051 Use Ansible Vault in Playbooks to Protect Sensitive Data

Tech Tutorial: Managing Sensitive Data with Ansible Vault in Red Hat Enterprise Linux #

Introduction #

In this tutorial, we are going to explore how to use Ansible Vault, a feature of Ansible that allows users to keep sensitive data such as passwords or keys in encrypted files, rather than as plaintext in your playbooks or roles. This is particularly crucial in a production environment or any scenario where security is a priority.

This tutorial aligns with the Red Hat Certified Engineer (RHCE) exam objectives and focuses exclusively on using Ansible within a Red Hat Enterprise Linux (RHEL) environment. We’ll walk through how to create, edit, and use encrypted files with Ansible Vault in your playbooks.

Prerequisites #

  • A working RHEL system (version 7 or higher).
  • Ansible installed on your RHEL system. You can install Ansible on RHEL with sudo yum install ansible.
  • Basic understanding of YAML and Ansible playbooks.

Step-by-Step Guide #

Step 1: Installing Ansible #

If Ansible is not yet installed on your RHEL system, you can install it using the following command:

sudo yum install ansible

Step 2: Creating an Encrypted File with Ansible Vault #

To create a new encrypted file, use the ansible-vault create command. Let’s create a file named secrets.yml:

ansible-vault create secrets.yml

Upon executing the command, you will be prompted to enter a password. This password will be required to edit, view, or decrypt the file later.

Enter the following content when the editor opens:

secret_key: mysupersecretpassword

Save and close the file. The content is now encrypted.

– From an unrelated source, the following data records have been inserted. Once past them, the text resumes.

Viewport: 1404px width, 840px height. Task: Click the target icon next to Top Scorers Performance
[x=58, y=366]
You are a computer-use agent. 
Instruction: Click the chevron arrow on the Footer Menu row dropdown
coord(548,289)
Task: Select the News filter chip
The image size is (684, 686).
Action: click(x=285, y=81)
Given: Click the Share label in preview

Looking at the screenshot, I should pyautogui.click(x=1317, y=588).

Step 3: Viewing and Editing an Encrypted File #

To view the contents of the encrypted file:

ansible-vault view secrets.yml

To edit the contents of the encrypted file:

ansible-vault edit secrets.yml

Both commands will ask for the password you set when you created the file.

Step 4: Using Encrypted Files in Playbooks #

You can easily use the variables stored in your encrypted file within your Ansible playbooks. Here is an example playbook that uses the secrets.yml:

---
- hosts: all
  vars_files:
    - secrets.yml
  tasks:
    - name: Print a secret
      debug:
        msg: "The secret key is {{ secret_key }}"

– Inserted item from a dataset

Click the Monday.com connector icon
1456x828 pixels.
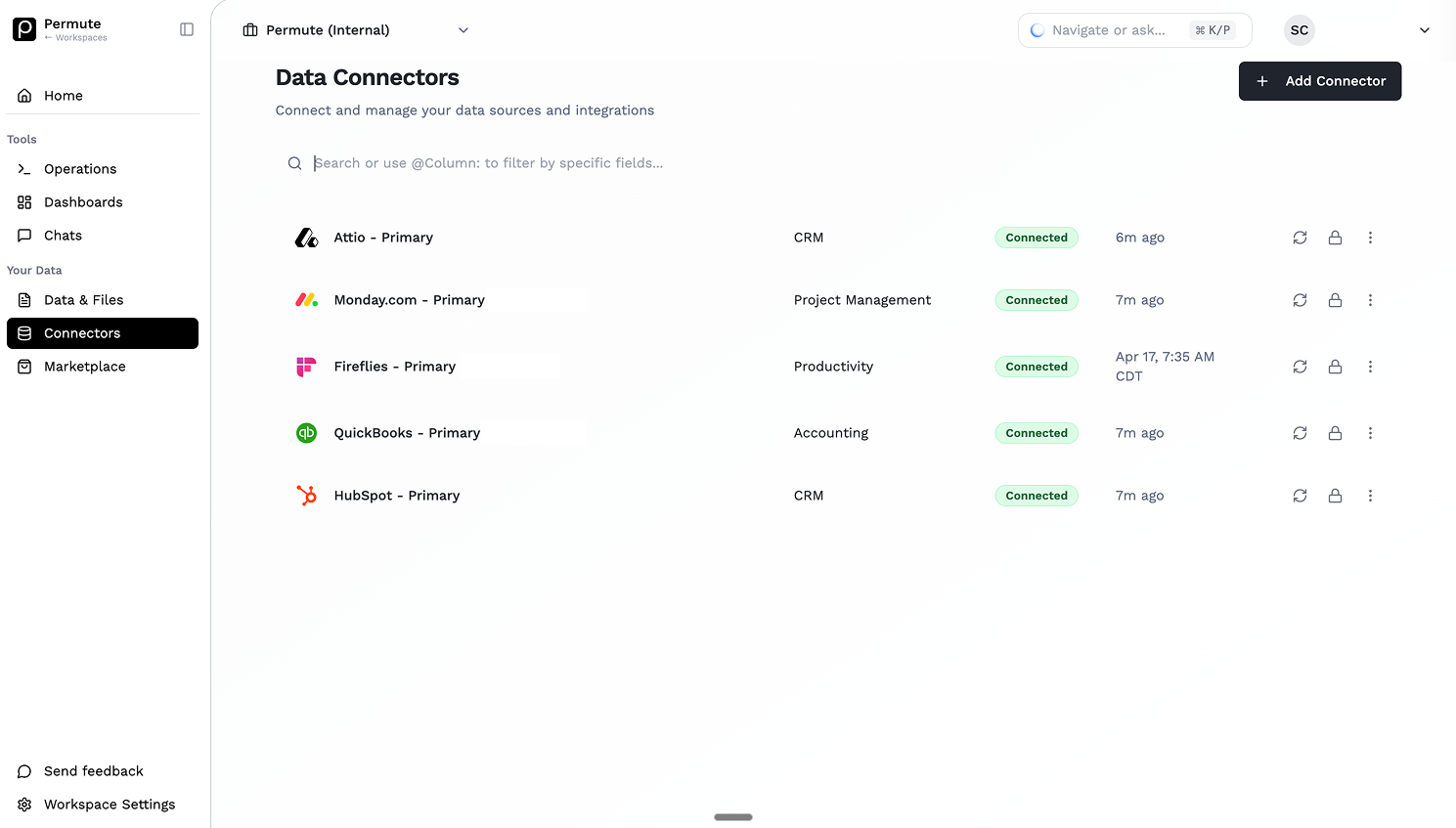point(306,300)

Step 5: Running Playbooks with Encrypted Files #

To run a playbook that includes an encrypted file, you must provide the vault password. You can do this in several ways:

Option 1: Interactive Prompt #

Use the --ask-vault-pass flag to be prompted for the password:

ansible-playbook playbook.yml --ask-vault-pass

Option 2: Password File #

For automation purposes, you might want to store the vault password in a file (ensure this file is secured with appropriate permissions). Let’s assume the password is stored in a file named .vault_pass.txt:

ansible-playbook playbook.yml --vault-password-file .vault_pass.txt

Conclusion #

In this tutorial, we have covered how to manage sensitive data securely using Ansible Vault in a RHEL environment. We’ve learned how to create, edit, view, and use encrypted files in our Ansible playbooks. Implementing Ansible Vault in your Ansible projects is a best practice that enhances security by protecting sensitive data, making it a crucial skill for systems administrators and engineers preparing for the RHCE exam.

Remember, always handle encryption keys and sensitive data with care, ensuring they are protected and accessible only to authorized personnel. Happy automating!